WORK TO DO:
In the material below, starting with the line that contains "Click the Save button" and going on through the line that contains "I will 652,297.", swap "Measure tool" for "Ruler tool" and write out those lines again with nothing else altered.

(Entries on where items appear)

** BEGIN **

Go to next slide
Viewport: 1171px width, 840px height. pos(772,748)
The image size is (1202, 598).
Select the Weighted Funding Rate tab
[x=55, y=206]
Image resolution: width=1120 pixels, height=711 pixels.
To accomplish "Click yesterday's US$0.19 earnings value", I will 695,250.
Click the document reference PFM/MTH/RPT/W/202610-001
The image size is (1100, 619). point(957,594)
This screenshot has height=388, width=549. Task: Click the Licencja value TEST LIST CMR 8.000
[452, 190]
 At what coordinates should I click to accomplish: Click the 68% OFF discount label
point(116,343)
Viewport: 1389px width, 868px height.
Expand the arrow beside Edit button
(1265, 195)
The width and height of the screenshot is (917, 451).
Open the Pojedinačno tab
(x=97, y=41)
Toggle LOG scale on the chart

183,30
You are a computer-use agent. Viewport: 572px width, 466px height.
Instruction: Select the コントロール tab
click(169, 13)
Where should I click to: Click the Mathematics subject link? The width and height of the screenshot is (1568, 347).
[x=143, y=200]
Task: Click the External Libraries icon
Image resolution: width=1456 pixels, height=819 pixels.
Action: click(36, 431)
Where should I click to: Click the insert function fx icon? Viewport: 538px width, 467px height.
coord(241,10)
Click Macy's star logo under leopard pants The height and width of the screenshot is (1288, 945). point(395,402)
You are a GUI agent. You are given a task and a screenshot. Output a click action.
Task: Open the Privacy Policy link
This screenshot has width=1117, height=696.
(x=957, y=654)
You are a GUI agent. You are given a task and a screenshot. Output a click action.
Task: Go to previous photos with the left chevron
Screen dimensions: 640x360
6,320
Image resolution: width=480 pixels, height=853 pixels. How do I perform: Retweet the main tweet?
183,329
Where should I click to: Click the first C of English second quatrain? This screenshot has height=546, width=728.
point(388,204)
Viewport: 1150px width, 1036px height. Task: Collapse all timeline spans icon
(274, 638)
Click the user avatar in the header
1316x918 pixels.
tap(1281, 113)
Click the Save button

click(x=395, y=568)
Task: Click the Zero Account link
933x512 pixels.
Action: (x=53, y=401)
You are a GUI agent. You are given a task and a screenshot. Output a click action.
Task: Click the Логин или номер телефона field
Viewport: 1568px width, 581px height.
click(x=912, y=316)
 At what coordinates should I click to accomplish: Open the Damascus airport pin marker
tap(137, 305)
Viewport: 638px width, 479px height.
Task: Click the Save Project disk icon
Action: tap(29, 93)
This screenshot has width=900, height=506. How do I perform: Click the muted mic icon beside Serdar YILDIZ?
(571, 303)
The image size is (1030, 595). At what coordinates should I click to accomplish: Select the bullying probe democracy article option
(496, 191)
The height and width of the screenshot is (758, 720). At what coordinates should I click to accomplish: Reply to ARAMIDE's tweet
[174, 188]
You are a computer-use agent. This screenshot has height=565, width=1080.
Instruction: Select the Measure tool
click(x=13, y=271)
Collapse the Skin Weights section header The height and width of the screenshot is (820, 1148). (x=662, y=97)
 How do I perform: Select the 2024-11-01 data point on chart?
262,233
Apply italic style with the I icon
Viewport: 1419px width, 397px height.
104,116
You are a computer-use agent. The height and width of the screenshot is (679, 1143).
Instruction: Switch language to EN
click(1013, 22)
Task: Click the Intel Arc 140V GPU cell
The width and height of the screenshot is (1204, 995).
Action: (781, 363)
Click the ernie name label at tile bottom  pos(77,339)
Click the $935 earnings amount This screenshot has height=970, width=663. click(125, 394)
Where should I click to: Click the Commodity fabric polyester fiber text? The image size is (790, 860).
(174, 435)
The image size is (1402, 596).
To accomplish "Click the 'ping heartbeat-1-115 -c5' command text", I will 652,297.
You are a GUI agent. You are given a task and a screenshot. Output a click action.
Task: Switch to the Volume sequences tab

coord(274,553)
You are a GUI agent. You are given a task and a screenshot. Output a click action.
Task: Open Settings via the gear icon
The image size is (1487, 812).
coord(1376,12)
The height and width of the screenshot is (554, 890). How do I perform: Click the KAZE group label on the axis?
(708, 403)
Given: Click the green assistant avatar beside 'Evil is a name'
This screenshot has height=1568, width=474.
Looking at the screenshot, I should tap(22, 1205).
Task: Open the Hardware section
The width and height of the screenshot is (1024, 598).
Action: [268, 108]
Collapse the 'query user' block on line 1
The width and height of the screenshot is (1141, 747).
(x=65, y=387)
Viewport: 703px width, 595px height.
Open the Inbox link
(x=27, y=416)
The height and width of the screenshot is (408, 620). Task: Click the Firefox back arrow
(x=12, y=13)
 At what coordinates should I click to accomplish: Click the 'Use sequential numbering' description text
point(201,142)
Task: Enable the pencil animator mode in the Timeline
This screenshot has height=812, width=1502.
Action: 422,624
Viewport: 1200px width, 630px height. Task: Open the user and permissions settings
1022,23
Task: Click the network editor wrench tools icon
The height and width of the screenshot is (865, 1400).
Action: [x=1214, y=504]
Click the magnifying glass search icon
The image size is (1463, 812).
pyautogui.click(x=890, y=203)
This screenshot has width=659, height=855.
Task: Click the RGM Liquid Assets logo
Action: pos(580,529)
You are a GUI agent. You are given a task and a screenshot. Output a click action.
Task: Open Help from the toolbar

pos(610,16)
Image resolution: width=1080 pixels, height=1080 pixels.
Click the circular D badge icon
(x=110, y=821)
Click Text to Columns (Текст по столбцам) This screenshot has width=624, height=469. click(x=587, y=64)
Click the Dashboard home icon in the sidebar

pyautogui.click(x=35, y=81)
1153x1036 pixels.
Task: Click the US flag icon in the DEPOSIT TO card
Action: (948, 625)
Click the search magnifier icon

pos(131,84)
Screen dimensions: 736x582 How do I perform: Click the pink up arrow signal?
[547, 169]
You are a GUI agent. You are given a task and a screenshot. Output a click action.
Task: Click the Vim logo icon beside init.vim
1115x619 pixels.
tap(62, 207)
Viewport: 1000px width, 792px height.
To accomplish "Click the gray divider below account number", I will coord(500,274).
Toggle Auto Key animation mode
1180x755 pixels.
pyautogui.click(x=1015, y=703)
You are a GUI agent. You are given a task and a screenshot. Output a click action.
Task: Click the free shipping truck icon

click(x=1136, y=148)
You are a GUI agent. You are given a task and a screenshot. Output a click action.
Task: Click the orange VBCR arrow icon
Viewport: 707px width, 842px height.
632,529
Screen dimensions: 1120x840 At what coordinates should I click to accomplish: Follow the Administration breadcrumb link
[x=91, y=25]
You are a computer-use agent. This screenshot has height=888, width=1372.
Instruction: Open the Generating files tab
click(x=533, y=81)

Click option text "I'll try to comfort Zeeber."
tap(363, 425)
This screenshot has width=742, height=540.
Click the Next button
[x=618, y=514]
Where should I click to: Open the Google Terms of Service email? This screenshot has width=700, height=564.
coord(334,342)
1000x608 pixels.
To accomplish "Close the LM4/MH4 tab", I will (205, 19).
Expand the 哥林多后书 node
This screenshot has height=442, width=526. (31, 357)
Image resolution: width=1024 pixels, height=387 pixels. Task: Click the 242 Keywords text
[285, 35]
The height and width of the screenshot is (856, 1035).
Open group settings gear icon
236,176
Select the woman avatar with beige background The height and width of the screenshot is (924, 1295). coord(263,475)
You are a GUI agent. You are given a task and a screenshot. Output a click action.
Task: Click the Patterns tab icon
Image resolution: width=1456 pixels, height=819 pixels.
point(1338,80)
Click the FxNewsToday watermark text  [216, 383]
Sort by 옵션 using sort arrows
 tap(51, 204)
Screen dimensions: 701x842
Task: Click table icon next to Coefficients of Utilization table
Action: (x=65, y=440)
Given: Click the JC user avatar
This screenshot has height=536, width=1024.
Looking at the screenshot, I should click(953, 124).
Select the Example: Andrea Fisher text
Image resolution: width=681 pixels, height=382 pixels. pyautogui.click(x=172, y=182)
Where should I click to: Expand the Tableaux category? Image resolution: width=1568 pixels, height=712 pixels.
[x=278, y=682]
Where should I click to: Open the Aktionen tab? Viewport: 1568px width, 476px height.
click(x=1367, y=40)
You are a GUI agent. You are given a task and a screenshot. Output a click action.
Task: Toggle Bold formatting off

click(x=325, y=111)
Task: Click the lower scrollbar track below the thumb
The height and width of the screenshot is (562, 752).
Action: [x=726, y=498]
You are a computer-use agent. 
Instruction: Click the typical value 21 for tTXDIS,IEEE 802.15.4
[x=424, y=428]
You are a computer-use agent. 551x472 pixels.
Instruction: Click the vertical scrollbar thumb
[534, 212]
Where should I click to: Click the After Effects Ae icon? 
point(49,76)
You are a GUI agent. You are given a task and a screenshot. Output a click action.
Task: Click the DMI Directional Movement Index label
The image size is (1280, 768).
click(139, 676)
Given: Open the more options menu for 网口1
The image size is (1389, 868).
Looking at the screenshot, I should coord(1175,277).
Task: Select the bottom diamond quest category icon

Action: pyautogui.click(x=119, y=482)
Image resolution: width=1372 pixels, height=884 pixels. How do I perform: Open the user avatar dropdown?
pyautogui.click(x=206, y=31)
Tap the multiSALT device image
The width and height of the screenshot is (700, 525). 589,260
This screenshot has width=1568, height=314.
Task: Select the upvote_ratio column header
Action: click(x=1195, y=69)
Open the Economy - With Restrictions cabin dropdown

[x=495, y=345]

** END **

RESPONSE BELOW:
Click the Save button

click(x=395, y=568)
Task: Click the Zero Account link
933x512 pixels.
Action: (x=53, y=401)
You are a GUI agent. You are given a task and a screenshot. Output a click action.
Task: Click the Логин или номер телефона field
Viewport: 1568px width, 581px height.
click(x=912, y=316)
 At what coordinates should I click to accomplish: Open the Damascus airport pin marker
tap(137, 305)
Viewport: 638px width, 479px height.
Task: Click the Save Project disk icon
Action: tap(29, 93)
This screenshot has width=900, height=506. How do I perform: Click the muted mic icon beside Serdar YILDIZ?
(571, 303)
The image size is (1030, 595). At what coordinates should I click to accomplish: Select the bullying probe democracy article option
(496, 191)
The height and width of the screenshot is (758, 720). At what coordinates should I click to accomplish: Reply to ARAMIDE's tweet
[174, 188]
You are a computer-use agent. This screenshot has height=565, width=1080.
Instruction: Select the Ruler tool
click(x=13, y=271)
Collapse the Skin Weights section header The height and width of the screenshot is (820, 1148). (x=662, y=97)
 How do I perform: Select the 2024-11-01 data point on chart?
262,233
Apply italic style with the I icon
Viewport: 1419px width, 397px height.
104,116
You are a computer-use agent. The height and width of the screenshot is (679, 1143).
Instruction: Switch language to EN
click(1013, 22)
Task: Click the Intel Arc 140V GPU cell
The width and height of the screenshot is (1204, 995).
Action: (781, 363)
Click the ernie name label at tile bottom  pos(77,339)
Click the $935 earnings amount This screenshot has height=970, width=663. click(125, 394)
Where should I click to: Click the Commodity fabric polyester fiber text? The image size is (790, 860).
(174, 435)
The image size is (1402, 596).
To accomplish "Click the 'ping heartbeat-1-115 -c5' command text", I will 652,297.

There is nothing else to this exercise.